Действительно, для того чтобы надпись естественно читалась в предлагаемом зрителям кинематографическом «стихотворении», Вертов обращал особое внимание на то, чтобы своим внешним обликом «строки» этих четверостиший (или двустиший) были предельно единообразны. С этой целью они не рисовались, как у других, художником вручную, а печатались в типографии и затем снимались камерой. Иногда (для большей достоверности) надписи непосредственно переснимались из газет. Уже в одном из выпусков периодического хроникального вертовского журнала «Киноправда» (1922—1925) режиссер позволял себе вставить титр, созданный Родченко, в котором заключалась едкая авторская ирония в адрес тех, кто покидал постреволюционную Россию: «Куда… Куда… Куда вы удалились…» И в других случаях Вертов позволял себе выходить в титрах за строгие рамки кинематографических правил и вступать в диалог со зрителями.
Сегодняшнему зрителю эти политические эскапады вместе со славословиями в адрес вождя революции покажутся, конечно, чрезмерными, но нас здесь, понятно, интересует не политическая, а эстетическая их составляющая. Поэтому титры-обращения как к изображенным на экране персонажам, так и, косвенно, ко всем зрителям, например: «Куда вы спешите?.. В церковь или вечернюю школу?.. В клуб?.. Или в пивную?..» (фильм «Шагай, Совет!», 1926), – свидетельствуют о настоящем прорыве вертовской модели документализма.
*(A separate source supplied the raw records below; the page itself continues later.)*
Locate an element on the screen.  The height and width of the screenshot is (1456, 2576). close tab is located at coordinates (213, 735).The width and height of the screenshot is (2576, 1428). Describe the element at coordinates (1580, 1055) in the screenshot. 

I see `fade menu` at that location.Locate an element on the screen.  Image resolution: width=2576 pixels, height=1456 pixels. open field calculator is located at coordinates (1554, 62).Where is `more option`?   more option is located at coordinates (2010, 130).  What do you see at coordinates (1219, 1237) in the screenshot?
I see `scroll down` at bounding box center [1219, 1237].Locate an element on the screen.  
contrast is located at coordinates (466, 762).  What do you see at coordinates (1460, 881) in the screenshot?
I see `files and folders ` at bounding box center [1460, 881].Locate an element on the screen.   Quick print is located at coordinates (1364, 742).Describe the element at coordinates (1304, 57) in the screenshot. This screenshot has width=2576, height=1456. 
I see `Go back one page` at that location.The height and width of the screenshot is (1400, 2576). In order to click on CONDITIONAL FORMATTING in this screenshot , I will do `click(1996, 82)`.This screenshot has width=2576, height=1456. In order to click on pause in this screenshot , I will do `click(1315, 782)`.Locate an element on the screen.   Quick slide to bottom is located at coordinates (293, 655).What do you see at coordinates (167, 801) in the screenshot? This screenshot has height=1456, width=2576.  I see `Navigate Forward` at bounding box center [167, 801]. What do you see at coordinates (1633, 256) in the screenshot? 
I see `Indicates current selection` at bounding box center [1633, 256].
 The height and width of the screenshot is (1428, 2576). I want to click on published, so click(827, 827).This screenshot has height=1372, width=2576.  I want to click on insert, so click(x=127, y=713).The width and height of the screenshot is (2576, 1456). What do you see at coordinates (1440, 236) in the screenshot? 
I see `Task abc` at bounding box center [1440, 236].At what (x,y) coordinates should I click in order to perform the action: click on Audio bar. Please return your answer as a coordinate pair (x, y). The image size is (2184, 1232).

Вообще, в его фильмах нередко можно встретить размашистые, в стиле Маяковского, диалоги с миллионами людей, причем построенные в агитационно-императивном стиле: «Вы, купающие овец в морском прибое… И вы, купающие овец в ручье… Вы… В аулах Дагестана… Вы… В сибирской тайге… Вы… В тундре… На реке Печоре… И вы… Свергнувшие в октябре власть капитала… Открывшие путь к новой жизни… Прежде угнетенным народам страны… Вы… Татары, вы… Буряты… Узбеки… Калмыки… Хакасы… Вы, коми из области Коми… И вы, из далекого аула… Вы, на оленьих бегах… Мать, играющая с ребенком… Ребенок, играющий с пойманным песцом… Вы, по колено в хлебе… Вы, по колено в воде… Вы, прядущие шерсть в горах… Вы все… Хозяева советской земли… В ваших руках шестая часть мира» (фильм «Шестая часть мира», 1926).
Здесь, к сожалению, невозможно в полной мере воссоздать все многообразие форм и смыслов, используемых Вертовым в надписях к его лентам. На бумаге можно адекватно воспроизвести лишь текстуальную конкретику титров, но режиссер, наряду с этим, постоянно использовал самые разные средства, которые можно оценить в полной мере разве что на монтажном столе. Вертов замечательно пользовался таким качеством надписей как размер составляющих их букв. Если во весь экран было написано короткое «ВЫ», то это воспринималось зрителями не только как смысловой акцент, не только как короткая строка а-ля Маяковский в рваной стихотворной «лесенке», но и как звуковое форте, даже фортиссимо. Говоря иными словами, режиссер в немом фильме достигал очевидного звукового эффекта, позволяя сделать резкий акцент, выделить из контекста отдельное ударное слово.
Продолжая тему, можно отметить еще и то, какой смысл имела длина пленки (отдельного кадра-надписи, вклеенного в монтажную фразу), от которой зависело фактическое время нахождения на экране, долгота «звучания» (произнесения) того или иного текста. Этим способом Вертов достигал, казалось бы, совершенно невозможного в немом кино эффекта, эффекта темпа авторской речи. Занимающий много экранного времени, относительно длинный кусок пленки с неизменным текстом задает неспешный, торжественный ритм повествования, соответствует плавному, эпическому течению речи. Короткое время нахождения надписи на экране, напротив, взвинчивает темп, делает авторское высказывание более торопливым, эмоциональным, страстным. Тут, правда, возможности кинематографиста не были безграничными. Они лимитировались во время создания его фильмов тем обстоятельством, которого касался в приведенном выше свидетельстве А. Довженко. Зрительская аудитория первых постреволюционных лет была в большинстве своем полуграмотной, и считывать с экрана быстро меняющиеся на нем надписи ей было не под силу.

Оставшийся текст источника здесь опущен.